日本では中高時代に文理選択を迫られ、大学進学で女性の比率はぐっと落ち込む。大学など高等教育入学で工学、製造、建築を専攻する人のうち、女性の割合は16%。STEM分野の男女比の偏りは「水漏れパイプ」現象として知られている。社会心理学者が、幼年期・思春期から成人期、労働期までの各段階で、さまざまな偏見や差別により女性を遠ざける要因を明らかにしたものだ。
社会的な要因も大きい一方で、STEM女性キャリアは圧倒的にロールモデルが少ない。最近は工学系入試で「女子枠」を設けたり、女子大学に初めて工学部を設置したりして、STEM女性を増やすために抜本的な改革も進められるなか、民間でも独自の取り組みが始まっている。
アマゾンジャパンでは、理工系分野に興味がある女性の学生とつながるネットワーキング・プラットフォーム「Amazon WoW」を開設し、1周年を迎える。これまでコーディングなど実務的なアップスキリングや、先輩やビジネスリーダーによるキャリアトークなどのセッションを開いてきた。
このプラットフォーム運営に関わる2人の女性社員も、またSTEM分野と関わりの深いキャリアを送ってきた。文理選択の先にある、多様なSTEM女性のキャリアについて探る。
「STEM分野のキャリアが描けない」を変える
アマゾンジャパンで昨年から始まった「Amazon WoW」は、毎回20〜50人ほどの女性学生たちが集まり、社員のキャリア遍歴を聞いたり、プログラミングのスキルを学んだりしている。昨年は1年間で14回開かれ、延べ458人の学生たちが参加。STEM分野の仕事に関心のある女性に好評だ。企画を始めたのは、アマゾン ジャパン人事部シニアマネージャーの奥田裕子だ。自身は、文系と理系を横断するキャリアで、女性学生にエンジニア職に興味を持ってもらう活動はライフワークだという。
新卒採用をするなかで女性学生たちから「(STEM分野で)ロールモデルの女性がいない」「エンジニアでやっていけるか不安」といった声が多く挙がっていたことから、このプロジェクトを始めた。

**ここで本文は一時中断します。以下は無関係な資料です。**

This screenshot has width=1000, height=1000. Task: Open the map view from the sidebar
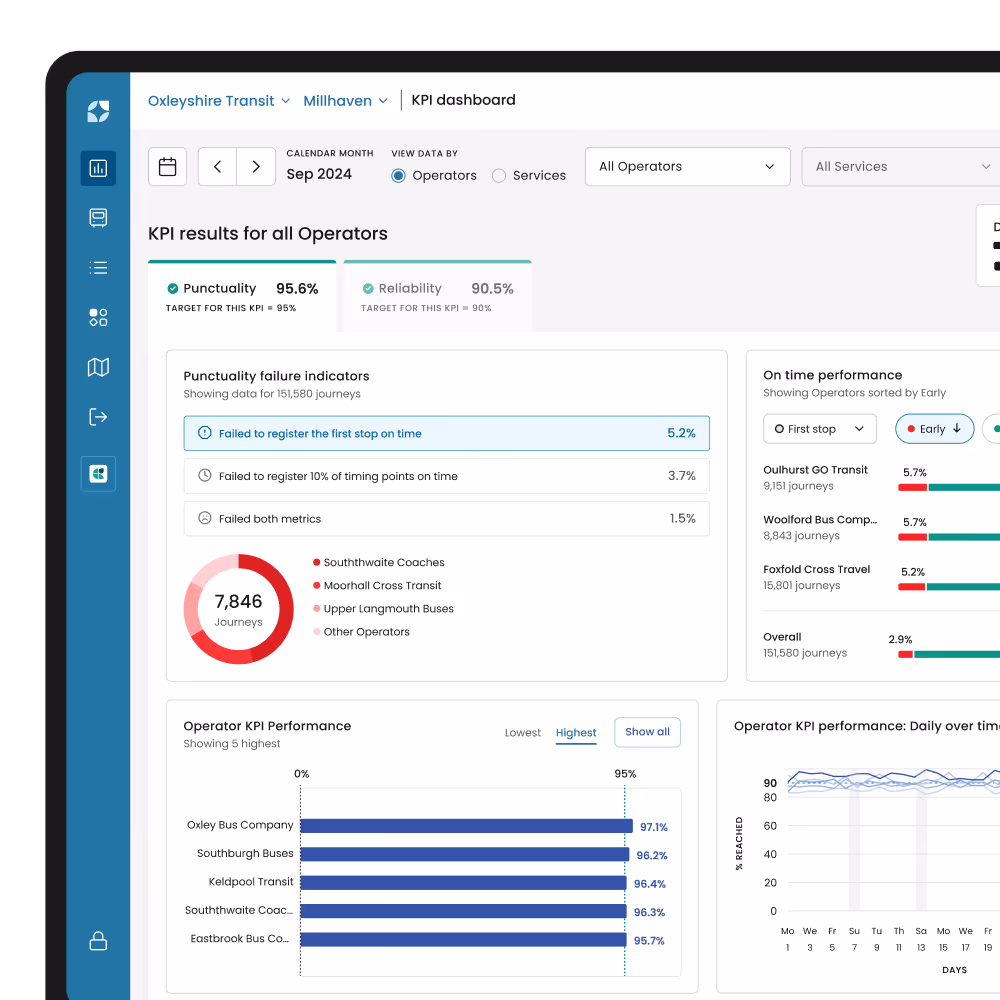[97, 367]
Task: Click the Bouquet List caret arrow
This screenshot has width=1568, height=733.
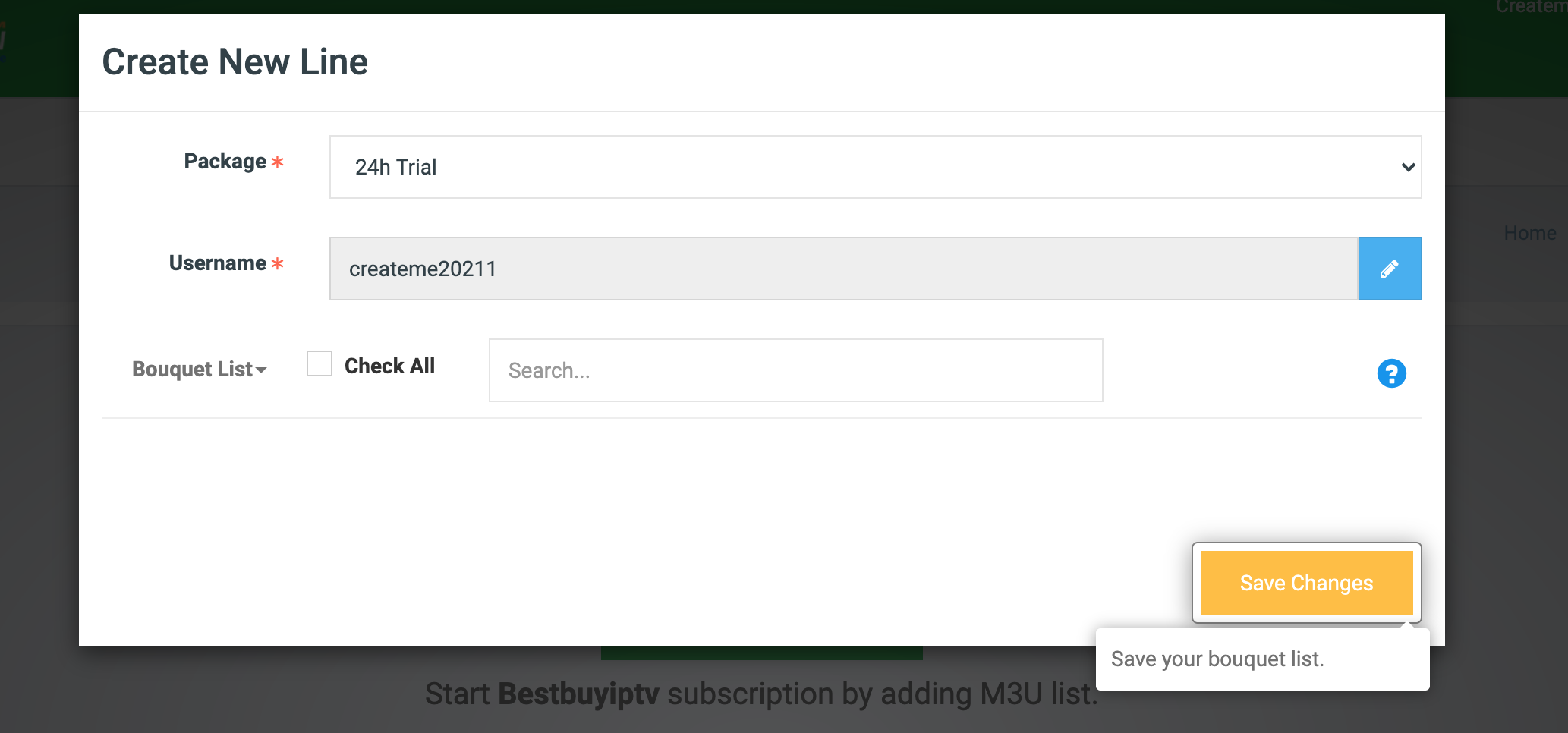Action: (262, 370)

「私の大学時代から20年近く経っており、女性の多様なキャリアが広がっているのに(STEM分野では)不安や悩みの声はあまり変わっていないと感じました」
だからこそ、IT分野での長期的なキャリアを考える人たちの将来の選択肢を広げるため、技術面だけでなくキャリアやリーダーシップについて学ぶ機会なども提供している。